Top right: cost-per-user-per-month, same treatment.

Bottom left: cost-per-task-type — a bar chart showing the mean cost for each workflow the agent performs. This is where cross-subsidization becomes visible: some task types cost ten cents, others cost five dollars.

Bottom right: cost trajectory, week-over-week percentage change. A week-over-week increase above 20% triggers a review.

Below the four panels: a ranked table of the ten most expensive runs this week, each row linking to the trace for that run.

This is the triage surface.

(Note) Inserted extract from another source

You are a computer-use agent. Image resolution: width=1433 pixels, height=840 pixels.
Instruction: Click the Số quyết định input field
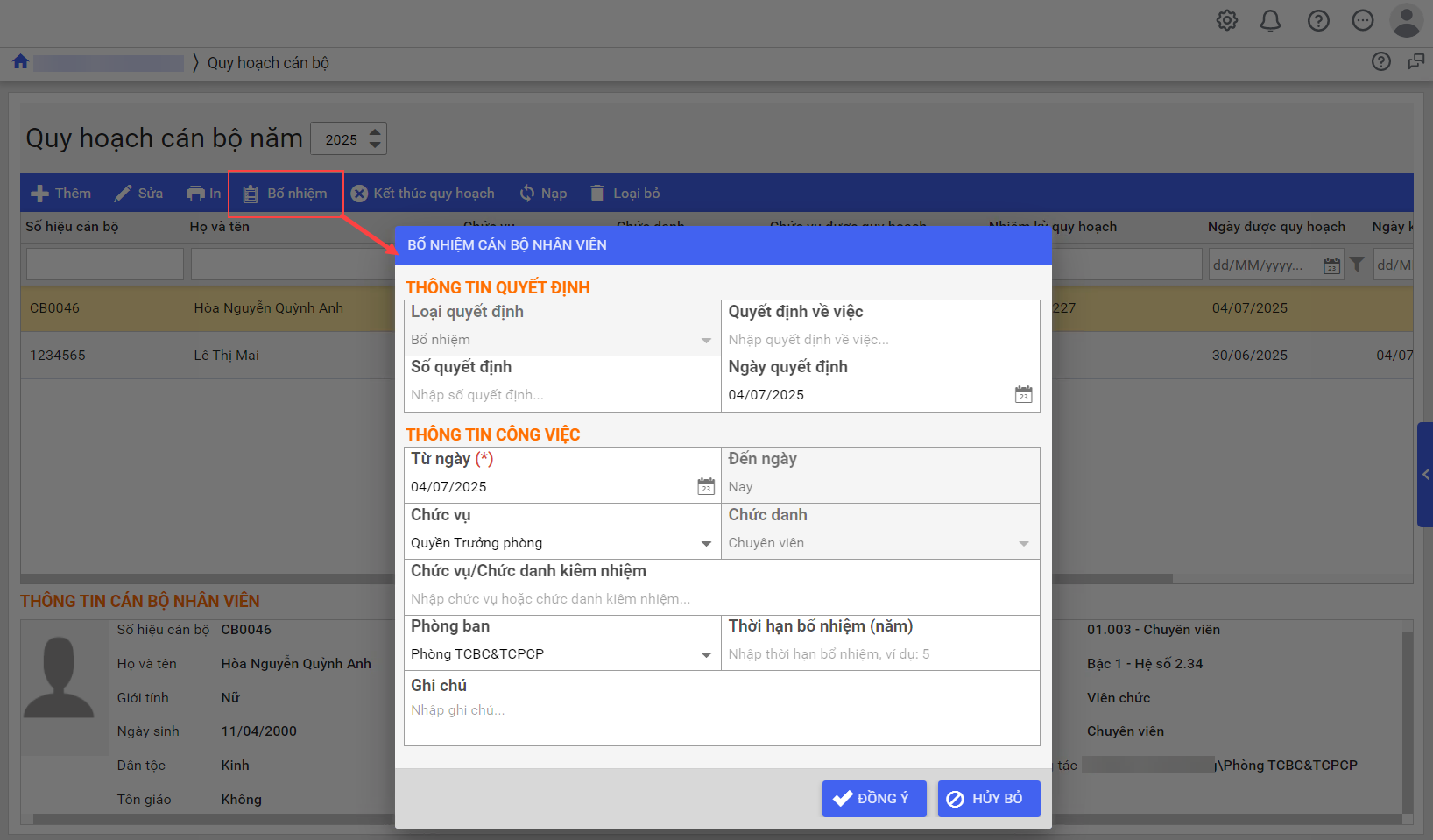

When something is wrong, this table is where you find it.

Why it matters now

The economics of autonomous agents in 2026 differ from single-prompt features by an order of magnitude.

A six-hour autonomous run can cost ten to a hundred dollars. A science-fair project that runs fifty such sessions a day costs five hundred to five thousand dollars daily.

If cost is checked in the billing portal at month-end, the month-end number can be a shock.

The model-selection lever compounds this. Using a frontier model where a smaller model would have worked costs roughly ten times as much per token.

Teams that default to the largest available model out of habit — what the PL model-selection guide calls "Opus by habit" — are paying a premium that accumulates invisibly until the bill arrives.

A source you should trust

AI Manual Chapter 9 covers cost and latency as product constraints in the single-prompt context. The framing — cost as a design parameter, not an operational afterthought — extends directly to autonomous agents, with larger numbers.

Aider's cost-tracking writeups show what operator-grade cost discipline looks like in a shipping product. Aider tracks cost per session, surfaces it to users, and publishes postmortems on cost regressions caused by model changes and prompt changes. The discipline is visible in the product itself: users can see what their sessions cost in real time.

A recipe

A four-number cost dashboard every production agent should publish from day one:

Cost-per-run, mean and p95. The mean tells you the typical cost; the p95 tells you what the expensive outliers look like. A p95 that is ten times the mean suggests runaway cases you need to investigate.
Cost-per-user-per-month, mean and p95. This is your unit economics number. If your subscription price is ₹999/month and your p95 cost-per-user-per-month is ₹800, you have a margin problem.
Cost-per-task-type. Break the aggregate down by workflow. This is where you discover that the "summarize this document" workflow costs one cent and the "refactor this codebase" workflow costs four dollars. You cannot optimize what you cannot see.
Cost trajectory, week-over-week. A flat trajectory means the system is behaving consistently. An upward trajectory means something changed — more usage, longer sessions, a model upgrade, a prompt change that increased token consumption. Investigate any week-over-week change above 15%.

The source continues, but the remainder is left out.